Provided data:
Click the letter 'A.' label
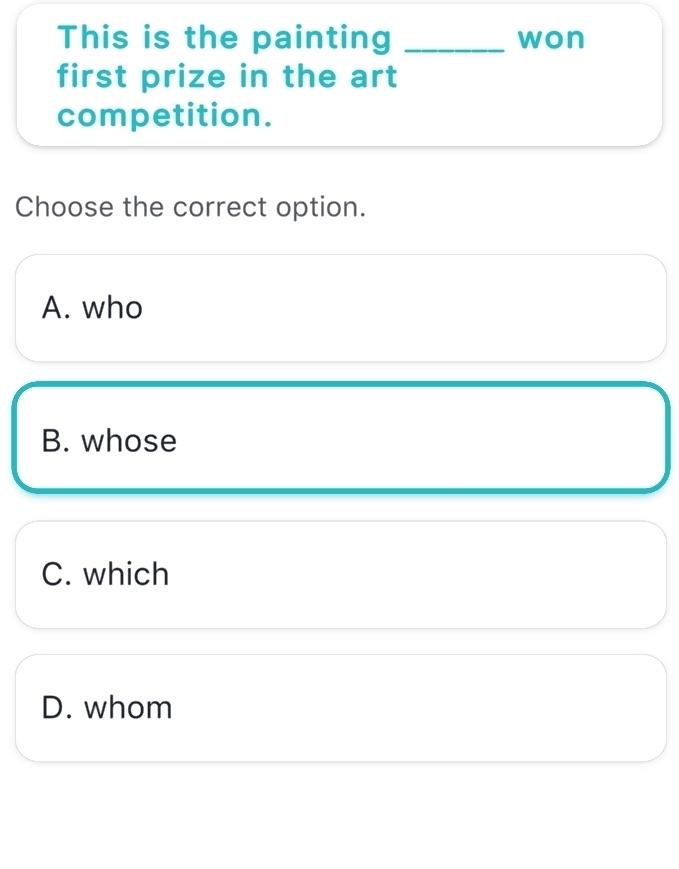pos(57,308)
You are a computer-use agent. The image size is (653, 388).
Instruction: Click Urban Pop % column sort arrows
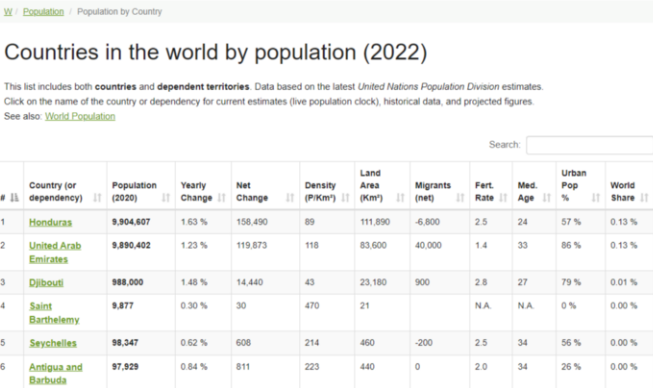(596, 197)
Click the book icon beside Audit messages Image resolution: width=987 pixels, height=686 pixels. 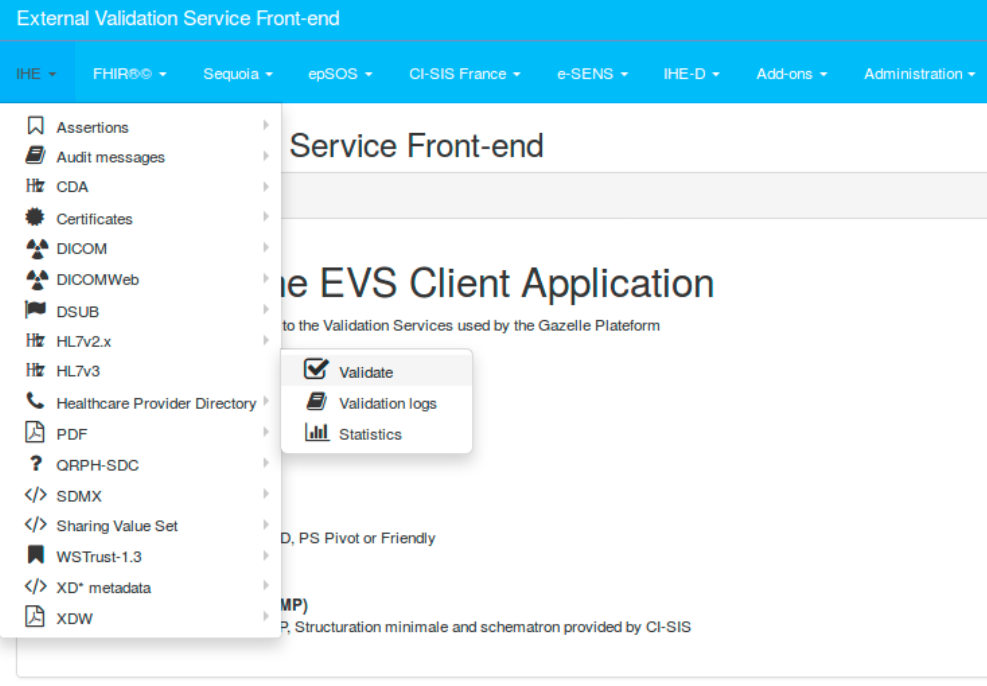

Exercise:
Could you retype the stretch from the line containing "You are a computer-use" through the end of the rows, character for character, with the pictures left out?

Problem solution:
You are a computer-use agent. The image size is (653, 388).
Instruction: Click Urban Pop % column sort arrows
(596, 197)
Click the book icon beside Audit messages Image resolution: width=987 pixels, height=686 pixels. 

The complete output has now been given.